The reason we hear so much about revenue from commodity prices is because the budget consistently gets its estimates wrong, and it always seems to underestimate them. When Treasury are trying to estimate how much revenue the budget will have in the coming years, they have to make lots of predictions about how the economy is going to perform in the future. A strong economy will produce more tax revenue than a weak economy.

One of the predictions they make is how much our commodities are going to sell for. The problem is that Treasury always seem to think that they will sell for far less than they do. When the commodity prices end up selling for more than they predicted, the government ends up with more revenue than they thought. This happens not because the mining industry is suddenly paying more tax but rather because their predictions were wrong.

They do this deliberately so that their estimates are conservative, and the budget always surprises with more revenue than expected. As the Figure below shows, the terms of trade which is a comparison of our export prices and our import prices. A higher terms of trade means higher export prices compared to import prices. Most of the movement in the terms of trade is movements in commodity prices. This makes it is a great proxy for movements in resource prices.

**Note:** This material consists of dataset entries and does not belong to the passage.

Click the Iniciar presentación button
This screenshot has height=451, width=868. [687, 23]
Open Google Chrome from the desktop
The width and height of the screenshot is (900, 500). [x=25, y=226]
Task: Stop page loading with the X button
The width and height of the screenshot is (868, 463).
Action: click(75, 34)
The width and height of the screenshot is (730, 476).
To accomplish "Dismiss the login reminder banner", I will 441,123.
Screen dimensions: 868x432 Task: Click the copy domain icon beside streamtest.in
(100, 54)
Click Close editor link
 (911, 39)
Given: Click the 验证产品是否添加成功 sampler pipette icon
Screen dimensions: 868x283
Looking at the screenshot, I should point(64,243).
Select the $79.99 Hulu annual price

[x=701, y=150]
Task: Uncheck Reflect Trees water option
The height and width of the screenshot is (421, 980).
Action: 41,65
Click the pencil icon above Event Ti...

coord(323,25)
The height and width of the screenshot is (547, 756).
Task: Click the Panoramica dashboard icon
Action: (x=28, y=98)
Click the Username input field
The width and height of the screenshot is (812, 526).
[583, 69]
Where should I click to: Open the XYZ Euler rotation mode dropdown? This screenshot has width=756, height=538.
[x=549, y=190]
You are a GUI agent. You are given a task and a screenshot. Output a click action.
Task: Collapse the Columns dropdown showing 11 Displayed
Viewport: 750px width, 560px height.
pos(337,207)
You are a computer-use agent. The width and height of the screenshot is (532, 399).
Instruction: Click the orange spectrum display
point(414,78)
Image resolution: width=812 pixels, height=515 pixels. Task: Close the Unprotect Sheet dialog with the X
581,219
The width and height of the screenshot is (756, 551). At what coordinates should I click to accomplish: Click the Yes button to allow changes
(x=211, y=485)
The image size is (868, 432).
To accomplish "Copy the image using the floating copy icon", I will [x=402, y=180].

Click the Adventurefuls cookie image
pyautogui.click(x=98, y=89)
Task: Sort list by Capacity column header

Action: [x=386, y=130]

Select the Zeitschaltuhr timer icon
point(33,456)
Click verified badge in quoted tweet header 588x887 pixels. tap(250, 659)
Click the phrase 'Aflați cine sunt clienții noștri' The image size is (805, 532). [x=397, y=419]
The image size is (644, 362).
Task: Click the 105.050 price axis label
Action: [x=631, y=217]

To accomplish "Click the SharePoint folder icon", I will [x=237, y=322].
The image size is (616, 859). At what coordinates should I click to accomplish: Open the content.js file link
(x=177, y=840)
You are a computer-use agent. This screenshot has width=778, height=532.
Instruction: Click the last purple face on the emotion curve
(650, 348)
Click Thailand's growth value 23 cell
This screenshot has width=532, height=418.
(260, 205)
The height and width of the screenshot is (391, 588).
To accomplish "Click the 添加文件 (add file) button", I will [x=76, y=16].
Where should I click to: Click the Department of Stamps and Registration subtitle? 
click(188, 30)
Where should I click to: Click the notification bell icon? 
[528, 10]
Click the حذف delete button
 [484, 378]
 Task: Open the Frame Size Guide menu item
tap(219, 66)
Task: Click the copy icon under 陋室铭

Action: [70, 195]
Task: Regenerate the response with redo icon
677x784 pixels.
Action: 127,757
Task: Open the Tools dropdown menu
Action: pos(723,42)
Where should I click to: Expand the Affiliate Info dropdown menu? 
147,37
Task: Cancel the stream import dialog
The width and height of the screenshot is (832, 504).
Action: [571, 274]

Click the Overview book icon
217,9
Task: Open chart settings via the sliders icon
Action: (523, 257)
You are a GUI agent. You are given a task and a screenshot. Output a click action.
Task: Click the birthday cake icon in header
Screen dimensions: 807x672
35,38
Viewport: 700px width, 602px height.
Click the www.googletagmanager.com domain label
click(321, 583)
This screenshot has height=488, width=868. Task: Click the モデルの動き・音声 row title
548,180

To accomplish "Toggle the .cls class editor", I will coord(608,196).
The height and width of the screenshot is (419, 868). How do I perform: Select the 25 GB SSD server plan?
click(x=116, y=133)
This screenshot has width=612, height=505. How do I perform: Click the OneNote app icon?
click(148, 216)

The thick black line shows what actually happened to the terms of trade. We can see it moves around a bit and has gone up since the lows of the pandemic. At the moment they are relatively high. The thin colourful lines are the last 6 budgets with each budget’s predictions about what was going to happen to the terms of trade. Over the whole six years the terms of trade jumped around a bit (as commodity prices tend to do), but each budget’s predictions have always been for a big fall.

When those predictions turn out to be wrong, the budget gets an upgrade of revenue and we get the headlines that resources have saved the budget again.

But if Treasury deliberately and consistently predicted any other tax was going to be lower than it actually was, then it would be that tax that consistently ‘saved’ the budget.

And a quick glance at the latest budget predictions shows that yet again resource prices are expected to fall dramatically. Wait for next year’s budget to see prices revised up and revenues suddenly increase.